Page excerpt:
Skip to content

Program context __sk_buff

The socket buffer context is provided to program types that deal with network packets when there already is a socket buffer created/allocated. The struct __sk_buff is a "mirror" of the struct sk_buff program type which is actually used by the kernel.

Accesses to the struct __sk_buff pointer are seamlessly transformed into accesses into the real socket buffer. This indirection exists to provide a stable ABI for programs since the struct sk_buff may change between kernel versions and to provide a layer of checks. Not all program types are allowed to read and/or write to certain fields for a number of reasons.

Direct packet access

Fields

len

v4.1

This field holds the total length of the packet. It is important to know that this doesn't indicate the amount of data that is available via direct packet access. In some cases the packet is larger than a single memory page, in which case the packet data lives in non-linear in which case the len might be larger than data_end-data and specialized helpers are needed to access the rest of the memory.

pkt_type

v4.1

This field indicates the type of the packet which informs "who" the packet is for. Possible values of this field are the PACKET_* values defined in include/uapi/linux/if_packet.h.

  • PACKET_HOST - indicates the packet is addresses to the MAC address of this host
  • PACKET_BROADCAST - indicates the packet is addressed to a broadcast address.
  • PACKET_MULTICAST - indicates the packet is addressed to a multicast address.

Instructions:
[1] List every PACKET_* value that the __sk_buff page names as a possible value of the pkt_type field.
[2] Reproduce word for word the stretch of the __sk_buff page from "This field holds" through "of the memory.".

Collected material:
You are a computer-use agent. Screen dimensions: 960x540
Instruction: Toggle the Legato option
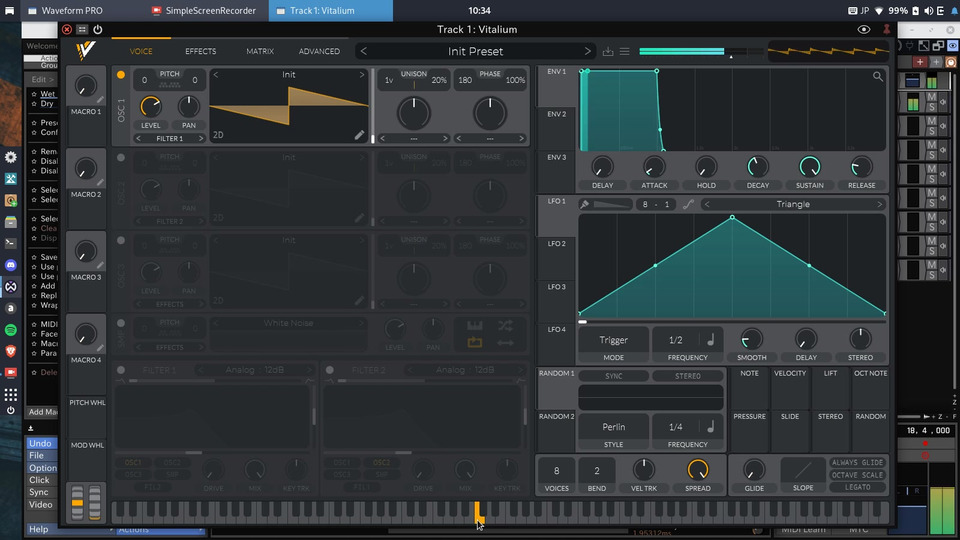click(x=857, y=487)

Answer set:
[1] PACKET_HOST, PACKET_BROADCAST, PACKET_MULTICAST

[2]
This field holds the total length of the packet. It is important to know that this doesn't indicate the amount of data that is available via direct packet access. In some cases the packet is larger than a single memory page, in which case the packet data lives in non-linear in which case the len might be larger than data_end-data and specialized helpers are needed to access the rest of the memory.